> Task brief:
Wherever a line of the data contains "each", copy that line.

-.-.-

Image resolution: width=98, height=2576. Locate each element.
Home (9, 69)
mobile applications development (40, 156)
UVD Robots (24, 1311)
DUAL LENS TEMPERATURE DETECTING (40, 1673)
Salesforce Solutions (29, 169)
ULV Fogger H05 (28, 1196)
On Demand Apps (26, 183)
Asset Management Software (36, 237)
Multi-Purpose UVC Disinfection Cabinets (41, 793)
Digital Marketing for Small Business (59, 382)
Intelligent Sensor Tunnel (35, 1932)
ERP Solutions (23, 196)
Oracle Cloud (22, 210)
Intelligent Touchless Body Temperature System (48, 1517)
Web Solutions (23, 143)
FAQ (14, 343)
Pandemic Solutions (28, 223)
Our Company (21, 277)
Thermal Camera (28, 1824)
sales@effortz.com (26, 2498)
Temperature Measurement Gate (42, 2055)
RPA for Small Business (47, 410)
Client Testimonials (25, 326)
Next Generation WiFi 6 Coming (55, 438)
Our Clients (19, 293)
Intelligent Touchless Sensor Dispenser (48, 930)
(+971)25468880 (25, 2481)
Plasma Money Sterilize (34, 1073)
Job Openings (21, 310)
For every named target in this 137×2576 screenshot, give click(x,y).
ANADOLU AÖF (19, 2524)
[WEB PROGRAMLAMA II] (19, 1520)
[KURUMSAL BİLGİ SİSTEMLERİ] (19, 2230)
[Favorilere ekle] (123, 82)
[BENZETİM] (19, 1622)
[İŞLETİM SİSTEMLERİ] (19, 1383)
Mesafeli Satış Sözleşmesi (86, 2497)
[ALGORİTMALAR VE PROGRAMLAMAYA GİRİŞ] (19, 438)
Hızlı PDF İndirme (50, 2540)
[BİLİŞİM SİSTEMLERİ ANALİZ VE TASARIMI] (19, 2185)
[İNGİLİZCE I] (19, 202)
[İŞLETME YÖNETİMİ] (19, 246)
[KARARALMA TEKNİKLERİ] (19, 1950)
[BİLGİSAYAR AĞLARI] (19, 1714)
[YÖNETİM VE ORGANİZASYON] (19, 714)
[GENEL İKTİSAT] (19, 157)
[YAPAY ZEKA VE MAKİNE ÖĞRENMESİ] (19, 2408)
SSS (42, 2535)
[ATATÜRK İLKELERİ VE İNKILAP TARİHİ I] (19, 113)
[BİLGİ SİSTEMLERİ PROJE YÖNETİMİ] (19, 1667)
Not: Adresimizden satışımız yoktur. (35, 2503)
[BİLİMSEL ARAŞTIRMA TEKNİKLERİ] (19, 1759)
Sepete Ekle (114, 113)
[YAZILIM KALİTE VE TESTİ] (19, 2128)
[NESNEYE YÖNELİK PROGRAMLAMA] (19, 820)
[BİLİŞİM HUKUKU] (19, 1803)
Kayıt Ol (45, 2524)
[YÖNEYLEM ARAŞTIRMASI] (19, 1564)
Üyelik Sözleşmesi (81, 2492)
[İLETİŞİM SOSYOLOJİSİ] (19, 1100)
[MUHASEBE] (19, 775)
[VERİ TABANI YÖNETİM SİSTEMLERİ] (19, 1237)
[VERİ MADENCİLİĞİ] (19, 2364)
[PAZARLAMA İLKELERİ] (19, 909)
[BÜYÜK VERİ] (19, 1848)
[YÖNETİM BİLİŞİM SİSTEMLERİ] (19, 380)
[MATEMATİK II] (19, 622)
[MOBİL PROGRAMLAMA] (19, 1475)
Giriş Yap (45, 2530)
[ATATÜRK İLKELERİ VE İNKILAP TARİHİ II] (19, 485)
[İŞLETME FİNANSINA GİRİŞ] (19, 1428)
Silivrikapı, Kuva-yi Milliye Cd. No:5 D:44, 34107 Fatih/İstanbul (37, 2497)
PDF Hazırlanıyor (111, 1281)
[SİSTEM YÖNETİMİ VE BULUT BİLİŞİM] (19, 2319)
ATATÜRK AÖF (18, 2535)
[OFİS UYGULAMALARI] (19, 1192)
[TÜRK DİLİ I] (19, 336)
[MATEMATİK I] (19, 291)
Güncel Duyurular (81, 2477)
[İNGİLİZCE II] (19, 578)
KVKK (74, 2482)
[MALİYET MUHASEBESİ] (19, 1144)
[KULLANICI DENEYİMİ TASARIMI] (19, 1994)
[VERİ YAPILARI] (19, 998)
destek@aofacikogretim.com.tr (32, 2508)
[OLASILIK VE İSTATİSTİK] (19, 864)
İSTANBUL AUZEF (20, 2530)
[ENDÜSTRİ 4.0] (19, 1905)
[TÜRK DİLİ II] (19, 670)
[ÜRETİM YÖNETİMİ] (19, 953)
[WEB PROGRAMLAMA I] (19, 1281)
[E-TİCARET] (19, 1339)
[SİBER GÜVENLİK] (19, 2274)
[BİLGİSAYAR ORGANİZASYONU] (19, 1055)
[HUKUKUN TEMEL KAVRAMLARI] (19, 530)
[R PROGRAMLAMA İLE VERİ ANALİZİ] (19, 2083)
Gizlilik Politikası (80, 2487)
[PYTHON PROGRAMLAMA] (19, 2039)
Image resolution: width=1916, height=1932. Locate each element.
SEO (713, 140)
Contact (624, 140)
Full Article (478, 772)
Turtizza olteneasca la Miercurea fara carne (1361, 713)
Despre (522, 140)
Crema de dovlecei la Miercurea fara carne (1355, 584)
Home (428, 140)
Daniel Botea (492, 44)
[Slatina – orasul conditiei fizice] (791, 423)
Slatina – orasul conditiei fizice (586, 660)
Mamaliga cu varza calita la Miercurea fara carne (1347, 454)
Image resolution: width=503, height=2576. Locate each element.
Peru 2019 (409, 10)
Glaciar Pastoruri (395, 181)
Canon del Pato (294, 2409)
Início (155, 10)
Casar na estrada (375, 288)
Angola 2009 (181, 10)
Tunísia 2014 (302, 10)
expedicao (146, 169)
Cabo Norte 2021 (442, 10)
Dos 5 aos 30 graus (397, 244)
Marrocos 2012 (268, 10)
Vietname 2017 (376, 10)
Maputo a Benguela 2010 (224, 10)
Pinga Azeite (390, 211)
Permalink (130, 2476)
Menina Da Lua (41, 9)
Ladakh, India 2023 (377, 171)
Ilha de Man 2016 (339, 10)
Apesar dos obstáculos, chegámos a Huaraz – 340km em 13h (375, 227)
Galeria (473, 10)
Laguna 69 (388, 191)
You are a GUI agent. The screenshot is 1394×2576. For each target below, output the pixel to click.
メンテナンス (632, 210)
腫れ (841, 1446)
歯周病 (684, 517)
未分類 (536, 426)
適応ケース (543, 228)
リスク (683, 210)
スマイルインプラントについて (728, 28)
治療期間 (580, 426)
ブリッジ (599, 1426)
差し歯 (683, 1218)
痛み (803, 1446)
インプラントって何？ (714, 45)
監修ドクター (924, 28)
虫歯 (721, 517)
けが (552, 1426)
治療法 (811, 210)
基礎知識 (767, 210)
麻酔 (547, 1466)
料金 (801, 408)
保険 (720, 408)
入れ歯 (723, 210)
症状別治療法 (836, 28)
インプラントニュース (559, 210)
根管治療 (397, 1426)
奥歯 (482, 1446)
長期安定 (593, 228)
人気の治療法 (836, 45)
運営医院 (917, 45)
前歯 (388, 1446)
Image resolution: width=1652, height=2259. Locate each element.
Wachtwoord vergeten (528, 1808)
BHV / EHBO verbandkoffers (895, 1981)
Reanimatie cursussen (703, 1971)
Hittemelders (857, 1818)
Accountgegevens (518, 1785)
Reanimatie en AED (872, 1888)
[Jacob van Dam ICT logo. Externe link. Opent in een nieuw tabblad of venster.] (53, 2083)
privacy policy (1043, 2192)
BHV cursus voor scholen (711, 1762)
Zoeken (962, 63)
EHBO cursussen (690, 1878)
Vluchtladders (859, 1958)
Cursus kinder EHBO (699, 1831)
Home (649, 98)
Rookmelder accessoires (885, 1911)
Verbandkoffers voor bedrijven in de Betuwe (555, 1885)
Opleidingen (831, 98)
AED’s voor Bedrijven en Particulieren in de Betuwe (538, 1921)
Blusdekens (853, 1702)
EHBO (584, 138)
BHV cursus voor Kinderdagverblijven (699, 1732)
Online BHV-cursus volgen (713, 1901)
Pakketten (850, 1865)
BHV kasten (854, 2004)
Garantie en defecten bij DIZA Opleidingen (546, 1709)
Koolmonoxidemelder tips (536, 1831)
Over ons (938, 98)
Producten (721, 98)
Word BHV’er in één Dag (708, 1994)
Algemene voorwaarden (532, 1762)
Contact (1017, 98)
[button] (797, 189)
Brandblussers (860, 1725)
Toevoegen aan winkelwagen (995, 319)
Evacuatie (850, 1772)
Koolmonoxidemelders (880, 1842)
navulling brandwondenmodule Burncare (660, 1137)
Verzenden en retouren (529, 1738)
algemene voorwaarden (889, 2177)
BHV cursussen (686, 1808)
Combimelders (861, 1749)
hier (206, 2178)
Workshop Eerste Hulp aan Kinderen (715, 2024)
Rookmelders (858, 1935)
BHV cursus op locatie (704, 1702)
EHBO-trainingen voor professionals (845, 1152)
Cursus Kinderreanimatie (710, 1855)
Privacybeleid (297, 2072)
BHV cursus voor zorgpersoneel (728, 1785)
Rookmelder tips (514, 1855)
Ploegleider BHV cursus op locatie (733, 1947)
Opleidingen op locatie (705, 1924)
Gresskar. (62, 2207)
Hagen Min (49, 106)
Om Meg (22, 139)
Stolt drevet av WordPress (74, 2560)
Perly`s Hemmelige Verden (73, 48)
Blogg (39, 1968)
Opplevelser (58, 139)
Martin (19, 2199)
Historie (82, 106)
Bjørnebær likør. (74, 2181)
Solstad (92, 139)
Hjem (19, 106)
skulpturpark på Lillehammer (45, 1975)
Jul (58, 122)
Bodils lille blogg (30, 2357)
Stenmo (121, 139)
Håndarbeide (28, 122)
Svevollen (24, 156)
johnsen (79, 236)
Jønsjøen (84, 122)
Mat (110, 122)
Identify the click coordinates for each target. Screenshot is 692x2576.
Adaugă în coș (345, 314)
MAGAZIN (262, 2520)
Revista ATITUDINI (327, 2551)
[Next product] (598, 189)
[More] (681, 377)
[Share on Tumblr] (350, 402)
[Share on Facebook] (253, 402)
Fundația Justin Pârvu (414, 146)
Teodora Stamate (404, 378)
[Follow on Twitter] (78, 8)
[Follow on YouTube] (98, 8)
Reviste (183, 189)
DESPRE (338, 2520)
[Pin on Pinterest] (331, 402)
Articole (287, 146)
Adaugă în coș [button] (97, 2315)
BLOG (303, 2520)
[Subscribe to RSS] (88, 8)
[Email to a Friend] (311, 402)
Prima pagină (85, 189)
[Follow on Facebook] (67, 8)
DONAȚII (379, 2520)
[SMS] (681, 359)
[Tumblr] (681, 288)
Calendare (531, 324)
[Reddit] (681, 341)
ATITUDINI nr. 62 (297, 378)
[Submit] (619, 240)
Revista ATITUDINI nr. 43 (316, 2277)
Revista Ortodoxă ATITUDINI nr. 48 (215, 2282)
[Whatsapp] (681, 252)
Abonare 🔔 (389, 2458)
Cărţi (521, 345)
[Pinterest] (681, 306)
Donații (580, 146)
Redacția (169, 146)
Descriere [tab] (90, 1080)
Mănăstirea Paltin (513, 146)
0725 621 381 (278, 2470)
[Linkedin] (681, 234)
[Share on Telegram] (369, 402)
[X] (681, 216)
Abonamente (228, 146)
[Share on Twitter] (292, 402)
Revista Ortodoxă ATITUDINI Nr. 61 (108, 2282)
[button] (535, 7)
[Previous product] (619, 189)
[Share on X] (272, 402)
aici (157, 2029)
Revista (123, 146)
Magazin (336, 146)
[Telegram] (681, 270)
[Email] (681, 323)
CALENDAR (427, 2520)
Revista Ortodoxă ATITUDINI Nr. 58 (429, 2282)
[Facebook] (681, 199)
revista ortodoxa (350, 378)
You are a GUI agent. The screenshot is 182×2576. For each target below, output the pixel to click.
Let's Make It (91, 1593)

-.-.-

> Response:
Image resolution: width=98, height=2576. Locate each element.
Image resolution: width=1916, height=1932. Locate each element.
Image resolution: width=503, height=2576. Locate each element.
You are a GUI agent. The screenshot is 1394×2576. For each target below, output the pixel to click.
Image resolution: width=1652, height=2259. Locate each element.
Identify the click coordinates for each target. Screenshot is 692x2576.
You are a GUI agent. The screenshot is 182×2576. For each target below, output the pixel to click.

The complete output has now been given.